Au fil des années, l'exilé et dissident russe Ilya Khrjanovsky a raconté l'histoire d'un scientifique soviétique et sa contribution au nucléaire au cours des phases complexes de l'histoire de l'URSS, de la fin des années 1920 aux grandes batailles staliniennes des années 1960. La critique de DAU de Venise par Mauro Donzelli.

Ilya Khrjanovsky n'a pas choisi la demi-mesure pour sa fresque historique sur les scientifiques qui ont contribué à la construction de la bombe atomique soviétique. Plus de vingt ans de travail et de tournage, dont l'ampleur grandiloquente apparaît vite, ont été nécessaires à ce récit de 195 minutes, divisé en deux moments différents de la vie et de la carrière de DAU, notamment. Le titre fait référence au nom du protagoniste, le meilleur physicien du vaste pays, d'origine grecque, que l'on connaît en 1928, le suivant ensuite pendant quatre décennies de hauts et de bas en Union soviétique.

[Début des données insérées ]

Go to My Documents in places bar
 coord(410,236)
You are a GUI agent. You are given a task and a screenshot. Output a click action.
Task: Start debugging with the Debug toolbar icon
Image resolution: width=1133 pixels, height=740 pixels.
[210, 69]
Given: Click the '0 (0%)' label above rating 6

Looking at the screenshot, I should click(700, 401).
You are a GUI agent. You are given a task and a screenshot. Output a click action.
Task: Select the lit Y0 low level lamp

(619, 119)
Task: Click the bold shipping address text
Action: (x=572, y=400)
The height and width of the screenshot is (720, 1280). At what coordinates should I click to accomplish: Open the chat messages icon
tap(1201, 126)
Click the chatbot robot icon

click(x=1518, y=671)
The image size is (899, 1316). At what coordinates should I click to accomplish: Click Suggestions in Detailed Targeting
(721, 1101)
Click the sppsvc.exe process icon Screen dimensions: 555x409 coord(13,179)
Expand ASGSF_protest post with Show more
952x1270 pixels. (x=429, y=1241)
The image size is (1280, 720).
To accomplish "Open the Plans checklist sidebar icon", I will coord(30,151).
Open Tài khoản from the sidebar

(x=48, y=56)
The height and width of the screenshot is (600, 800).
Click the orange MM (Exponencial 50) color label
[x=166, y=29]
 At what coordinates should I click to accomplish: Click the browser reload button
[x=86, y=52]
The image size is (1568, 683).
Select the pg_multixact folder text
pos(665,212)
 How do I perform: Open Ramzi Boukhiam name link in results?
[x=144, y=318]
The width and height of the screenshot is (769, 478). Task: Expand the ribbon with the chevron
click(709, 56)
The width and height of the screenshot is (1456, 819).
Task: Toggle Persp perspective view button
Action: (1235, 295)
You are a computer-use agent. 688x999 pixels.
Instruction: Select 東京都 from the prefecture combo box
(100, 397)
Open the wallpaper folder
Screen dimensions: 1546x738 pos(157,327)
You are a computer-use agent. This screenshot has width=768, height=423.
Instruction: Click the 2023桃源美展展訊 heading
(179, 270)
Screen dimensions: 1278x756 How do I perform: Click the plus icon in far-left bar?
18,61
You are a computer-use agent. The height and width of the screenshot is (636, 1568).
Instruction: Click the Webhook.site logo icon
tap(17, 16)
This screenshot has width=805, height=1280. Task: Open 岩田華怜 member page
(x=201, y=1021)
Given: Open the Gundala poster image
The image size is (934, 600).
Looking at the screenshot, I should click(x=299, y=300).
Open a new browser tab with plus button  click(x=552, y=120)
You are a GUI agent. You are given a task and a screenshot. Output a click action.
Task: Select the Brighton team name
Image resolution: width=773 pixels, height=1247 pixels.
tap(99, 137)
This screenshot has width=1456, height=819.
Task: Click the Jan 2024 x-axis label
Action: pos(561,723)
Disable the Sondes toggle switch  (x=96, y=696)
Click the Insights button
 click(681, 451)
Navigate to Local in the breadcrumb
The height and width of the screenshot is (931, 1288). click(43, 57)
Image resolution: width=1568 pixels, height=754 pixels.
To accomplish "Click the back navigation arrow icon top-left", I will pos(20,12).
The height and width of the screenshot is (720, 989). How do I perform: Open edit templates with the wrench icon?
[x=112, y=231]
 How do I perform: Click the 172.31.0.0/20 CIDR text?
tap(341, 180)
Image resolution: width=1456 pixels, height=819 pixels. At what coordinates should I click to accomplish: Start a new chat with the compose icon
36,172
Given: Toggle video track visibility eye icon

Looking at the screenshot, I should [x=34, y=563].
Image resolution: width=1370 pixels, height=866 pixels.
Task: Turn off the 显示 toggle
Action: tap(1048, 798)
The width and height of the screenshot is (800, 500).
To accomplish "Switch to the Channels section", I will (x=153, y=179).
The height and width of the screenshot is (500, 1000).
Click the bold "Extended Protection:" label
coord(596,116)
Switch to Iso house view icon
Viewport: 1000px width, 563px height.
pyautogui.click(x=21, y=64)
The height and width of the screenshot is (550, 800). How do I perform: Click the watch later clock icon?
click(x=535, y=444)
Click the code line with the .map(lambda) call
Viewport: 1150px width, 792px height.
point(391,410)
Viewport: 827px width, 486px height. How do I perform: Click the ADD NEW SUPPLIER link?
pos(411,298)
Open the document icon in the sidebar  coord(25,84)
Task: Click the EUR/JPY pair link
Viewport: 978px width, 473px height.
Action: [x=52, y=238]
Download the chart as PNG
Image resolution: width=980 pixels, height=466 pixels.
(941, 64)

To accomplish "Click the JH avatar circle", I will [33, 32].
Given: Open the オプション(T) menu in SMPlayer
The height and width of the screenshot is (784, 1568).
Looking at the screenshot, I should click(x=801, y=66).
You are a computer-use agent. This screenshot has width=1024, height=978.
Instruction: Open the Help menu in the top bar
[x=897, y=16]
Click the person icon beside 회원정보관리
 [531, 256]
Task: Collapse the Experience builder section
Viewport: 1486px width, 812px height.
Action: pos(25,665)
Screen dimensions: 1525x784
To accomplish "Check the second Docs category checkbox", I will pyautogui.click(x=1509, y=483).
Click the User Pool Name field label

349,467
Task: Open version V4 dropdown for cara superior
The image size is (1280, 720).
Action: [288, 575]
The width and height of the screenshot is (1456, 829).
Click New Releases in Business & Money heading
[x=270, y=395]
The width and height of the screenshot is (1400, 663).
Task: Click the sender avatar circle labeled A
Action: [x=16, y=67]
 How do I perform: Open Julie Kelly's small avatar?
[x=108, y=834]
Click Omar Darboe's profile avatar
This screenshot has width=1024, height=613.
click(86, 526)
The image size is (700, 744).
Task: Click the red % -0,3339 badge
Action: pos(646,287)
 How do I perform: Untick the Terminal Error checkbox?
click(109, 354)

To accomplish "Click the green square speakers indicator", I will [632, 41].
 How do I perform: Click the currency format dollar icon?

Dans la première moitié, nous suivons l'enthousiasme juvénile de ces scientifiques et du pays en général, récemment né et encore en proie à l'euphorie d'avoir construit une architecture sociale égalitaire. C'est la partie la plus émouvante, qui offre des décors visuels vraiment époustouflants, tandis que les jeunes construisent leur crédibilité, alternant vies personnelles, amours et amitiés avec des collègues, visions de l'avenir et fortes craintes quant aux conséquences morales de mettre leurs compétences scientifiques au service d'armes aussi destructrices.

Tourné sur pellicule, avec quelques plans séquences, il est capable de nous entraîner avec beaucoup d'habileté dans un moment suspendu de l'histoire, aux prises avec une question cruciale du XXe siècle, visiblement déjà abordée dans le passé, par exemple par Oppenheimer de Nolan. La relation entre progrès technologique et génie humain et les risques de dérives incontrôlables. En cela, il est capable de s'exprimer encore aujourd'hui, par exemple sur la question de l'intelligence artificielle.

Ilya Khrzhanovsky a fait de ce DAU une œuvre multidisciplinaire déjà primée dans le passé lors d'événements et de festivals, en tant qu'installation vidéo ainsi qu'œuvre audiovisuelle, complétant désormais définitivement ce portrait ambitieux et surprenant, pour conclure qu'il a renoncé à la citoyenneté russe depuis l'exil, optant pour celle allemande, britannique et israélienne. Pour ses violentes critiques publiques à l'égard du régime de Poutine, notamment sa dénonciation de la guerre en Ukraine, il a été qualifié d'agent étranger dans son ancien pays. Nous pensons que ces raisons sont plus que suffisantes pour répondre aux critiques concernant la présentation du DAU à Venise, émanant surtout de la propagande gouvernementale de l'Ukraine en guerre.

Il ne s'agit certainement pas d'un regard nostalgique, surtout au fil des années, comme dans le deuxième bloc du film, où entre les années 50 et le début des années 60, l'histoire se déroule principalement dans un bâtiment évocateur en plein style rationaliste soviétique, qui abrite l'institut secret impliqué dans la recherche et les expériences, principalement nucléaires. C’est ici que le mouvement perpétuel se stabilise, que DAU et ses collègues se retrouvent enrégimentés dans des salles obscures, aux prises avec ces compromis qu’ils avaient juré de ne pas accepter des années auparavant. Le scientifique a une fille avec sa partenaire officielle, même s'il entretient une promiscuité sexuelle résolument agressive, au grand jour.

DAU est une figure d'un charme certain, d'autant plus lorsqu'on le met en relation directe avec son rôle public et secret, d'autant plus lorsque des agents font irruption prêts à procéder aux purges de Staline et semer son appartement d'espions et de suspicion. Une culture de l'angoisse quotidienne, d'attendre qu'un ministre de l'Intérieur vienne frapper à sa porte, bien rendue et passionnante, moins quand Khrjanovsky s'attarde sur la vie sexuelle et les accidents domestiques qui s'ensuivent.